A phase II and pharmacologic study of fluorouracil given by a 1-hour infusion daily for 5 days with leucovorin and interferon α-2a in adenocarcinoma of the large bowel

We have reported that increasing the length of infusion from 5 min to 1 h appeared to substantially reduce the toxicity associated with fluorouracil (5-FU) modulated by leucovorin (LV) and interferon α-2a (IFN-α). This phase II study assessed the antitumor efficacy of this regimen. Patients (n=38) with colorectal cancer received IFN-α 5 MU/m² SC on days 1-6; on days 2-6, LV 200 mg/m² IV was given with 5-FU at initial doses of 370-425 mg/m²/h.
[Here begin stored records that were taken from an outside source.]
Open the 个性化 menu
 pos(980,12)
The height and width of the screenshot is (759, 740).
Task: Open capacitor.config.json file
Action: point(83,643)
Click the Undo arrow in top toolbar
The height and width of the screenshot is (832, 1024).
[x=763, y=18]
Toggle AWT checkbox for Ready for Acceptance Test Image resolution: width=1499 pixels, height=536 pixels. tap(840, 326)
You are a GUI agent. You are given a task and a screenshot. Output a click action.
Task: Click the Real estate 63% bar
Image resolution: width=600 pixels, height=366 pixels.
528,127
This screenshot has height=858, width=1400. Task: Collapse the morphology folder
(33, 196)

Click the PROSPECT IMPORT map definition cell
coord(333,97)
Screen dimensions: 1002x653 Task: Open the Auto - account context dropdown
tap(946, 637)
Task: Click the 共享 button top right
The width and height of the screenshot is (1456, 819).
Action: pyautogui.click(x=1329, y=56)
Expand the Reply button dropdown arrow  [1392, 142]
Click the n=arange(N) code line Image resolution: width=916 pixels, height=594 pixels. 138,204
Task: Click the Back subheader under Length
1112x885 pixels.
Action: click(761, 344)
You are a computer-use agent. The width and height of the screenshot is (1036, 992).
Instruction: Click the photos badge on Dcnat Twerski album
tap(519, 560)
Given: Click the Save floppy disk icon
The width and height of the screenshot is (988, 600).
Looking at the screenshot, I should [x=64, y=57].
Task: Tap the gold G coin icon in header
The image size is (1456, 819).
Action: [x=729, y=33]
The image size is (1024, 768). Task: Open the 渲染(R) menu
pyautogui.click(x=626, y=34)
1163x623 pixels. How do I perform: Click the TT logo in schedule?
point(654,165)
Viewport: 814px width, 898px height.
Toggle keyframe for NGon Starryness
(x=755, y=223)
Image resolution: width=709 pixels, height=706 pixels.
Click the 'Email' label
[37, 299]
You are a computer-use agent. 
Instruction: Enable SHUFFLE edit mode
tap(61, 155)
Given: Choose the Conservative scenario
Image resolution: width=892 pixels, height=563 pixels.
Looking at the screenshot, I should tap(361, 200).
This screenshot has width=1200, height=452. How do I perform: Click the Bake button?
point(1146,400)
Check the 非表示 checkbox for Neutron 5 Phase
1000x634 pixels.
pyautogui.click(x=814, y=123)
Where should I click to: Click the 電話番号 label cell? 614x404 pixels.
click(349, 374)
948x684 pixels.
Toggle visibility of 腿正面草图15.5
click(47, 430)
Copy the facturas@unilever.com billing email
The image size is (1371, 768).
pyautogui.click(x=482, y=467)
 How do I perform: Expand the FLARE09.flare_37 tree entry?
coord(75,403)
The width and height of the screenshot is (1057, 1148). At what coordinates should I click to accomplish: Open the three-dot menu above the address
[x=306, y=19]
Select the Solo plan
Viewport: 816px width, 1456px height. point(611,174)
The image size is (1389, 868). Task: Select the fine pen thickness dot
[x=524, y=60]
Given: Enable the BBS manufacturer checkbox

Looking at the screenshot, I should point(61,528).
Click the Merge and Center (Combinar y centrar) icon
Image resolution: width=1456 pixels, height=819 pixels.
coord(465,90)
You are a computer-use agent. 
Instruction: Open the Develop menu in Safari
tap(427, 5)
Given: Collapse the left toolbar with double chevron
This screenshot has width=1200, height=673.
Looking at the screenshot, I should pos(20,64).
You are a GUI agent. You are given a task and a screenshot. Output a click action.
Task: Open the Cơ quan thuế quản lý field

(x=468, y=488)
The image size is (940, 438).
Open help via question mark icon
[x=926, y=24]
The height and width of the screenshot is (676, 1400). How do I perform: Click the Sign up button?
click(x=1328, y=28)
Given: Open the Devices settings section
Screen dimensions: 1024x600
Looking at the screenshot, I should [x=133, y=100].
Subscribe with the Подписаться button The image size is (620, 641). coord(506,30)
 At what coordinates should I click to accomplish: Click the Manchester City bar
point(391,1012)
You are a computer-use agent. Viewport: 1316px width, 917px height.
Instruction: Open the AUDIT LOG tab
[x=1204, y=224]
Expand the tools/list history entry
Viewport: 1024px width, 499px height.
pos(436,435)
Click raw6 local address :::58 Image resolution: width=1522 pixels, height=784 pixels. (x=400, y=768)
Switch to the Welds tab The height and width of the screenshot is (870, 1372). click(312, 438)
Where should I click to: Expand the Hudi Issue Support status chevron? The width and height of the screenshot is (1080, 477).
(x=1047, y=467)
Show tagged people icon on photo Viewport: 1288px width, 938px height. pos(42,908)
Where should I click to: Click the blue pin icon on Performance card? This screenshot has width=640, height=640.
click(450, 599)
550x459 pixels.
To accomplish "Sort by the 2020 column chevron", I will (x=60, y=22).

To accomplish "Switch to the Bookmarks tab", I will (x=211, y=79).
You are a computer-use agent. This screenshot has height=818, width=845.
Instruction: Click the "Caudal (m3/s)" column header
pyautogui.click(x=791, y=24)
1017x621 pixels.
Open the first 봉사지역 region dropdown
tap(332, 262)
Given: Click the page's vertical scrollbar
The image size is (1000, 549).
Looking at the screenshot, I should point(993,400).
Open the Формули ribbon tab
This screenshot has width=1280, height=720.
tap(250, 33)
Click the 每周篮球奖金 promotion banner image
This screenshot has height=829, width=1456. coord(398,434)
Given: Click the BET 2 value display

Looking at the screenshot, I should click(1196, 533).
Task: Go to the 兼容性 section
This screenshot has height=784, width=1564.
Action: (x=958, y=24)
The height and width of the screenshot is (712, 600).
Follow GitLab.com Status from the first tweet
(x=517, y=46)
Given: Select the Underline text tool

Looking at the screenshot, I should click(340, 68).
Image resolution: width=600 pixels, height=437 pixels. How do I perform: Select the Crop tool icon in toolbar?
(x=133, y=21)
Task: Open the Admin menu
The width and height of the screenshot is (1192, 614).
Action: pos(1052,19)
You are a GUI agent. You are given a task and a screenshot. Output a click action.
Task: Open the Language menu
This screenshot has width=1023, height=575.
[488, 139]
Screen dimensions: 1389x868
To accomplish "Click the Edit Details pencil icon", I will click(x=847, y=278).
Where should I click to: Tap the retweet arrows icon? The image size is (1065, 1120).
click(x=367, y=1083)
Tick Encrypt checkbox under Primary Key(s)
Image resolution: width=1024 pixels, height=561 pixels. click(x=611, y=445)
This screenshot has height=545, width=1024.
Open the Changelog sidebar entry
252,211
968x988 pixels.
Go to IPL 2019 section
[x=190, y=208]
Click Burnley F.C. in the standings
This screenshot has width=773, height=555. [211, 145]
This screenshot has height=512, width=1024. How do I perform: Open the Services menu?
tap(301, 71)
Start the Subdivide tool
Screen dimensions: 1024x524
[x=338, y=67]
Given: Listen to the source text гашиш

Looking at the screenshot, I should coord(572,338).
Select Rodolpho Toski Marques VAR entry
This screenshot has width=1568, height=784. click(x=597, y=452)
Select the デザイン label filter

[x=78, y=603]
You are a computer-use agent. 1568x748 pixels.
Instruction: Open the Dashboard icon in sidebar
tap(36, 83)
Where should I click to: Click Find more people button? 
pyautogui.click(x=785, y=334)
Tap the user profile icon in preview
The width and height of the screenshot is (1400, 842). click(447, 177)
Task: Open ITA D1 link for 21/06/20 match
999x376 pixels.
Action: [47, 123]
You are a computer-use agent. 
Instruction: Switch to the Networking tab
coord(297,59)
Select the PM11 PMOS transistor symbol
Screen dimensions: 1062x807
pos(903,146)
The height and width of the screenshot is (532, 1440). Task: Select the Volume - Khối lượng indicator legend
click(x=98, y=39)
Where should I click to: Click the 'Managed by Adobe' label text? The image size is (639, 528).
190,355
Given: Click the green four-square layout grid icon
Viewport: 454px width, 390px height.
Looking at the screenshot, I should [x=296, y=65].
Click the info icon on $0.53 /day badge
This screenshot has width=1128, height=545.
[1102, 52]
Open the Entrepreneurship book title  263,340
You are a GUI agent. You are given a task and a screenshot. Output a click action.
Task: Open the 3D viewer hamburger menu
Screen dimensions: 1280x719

The regimen was well-tolerated with no grade 4 toxicity. At 425 mg/m² 5-FU, grade 3 toxicities included diarrhea (8.6%), anorexia, fever and fatigue (5.7% each), neutropenia and nausea/vomiting (2.9% each). Individuals tolerated 5-FU doses up to 644 mg/m². Objective responses occurred in 27% of 37 patients; median time to progression and survival were 6.1 and 12.9 months. Only 1 of 25 informative tumor samples had high-frequency microsatellite instability (MSI), while 7 of 23 assessable patients (30%) with MSI-negative tumors had an objective response. With 425 mg/m², the average 5-FU Cp and AUC _{0-1 h} were 37.4 μM and 1161 μM/h. Some 6 patients had extended sampling, and the half-lives of 5-FU and FBAL (apparent) were 8.6 and 100.0 min, respectively. A 1-h infusion of 5-FU is well tolerated; individual dose escalation of 5-FU allows each patient to receive the maximum tolerable dose.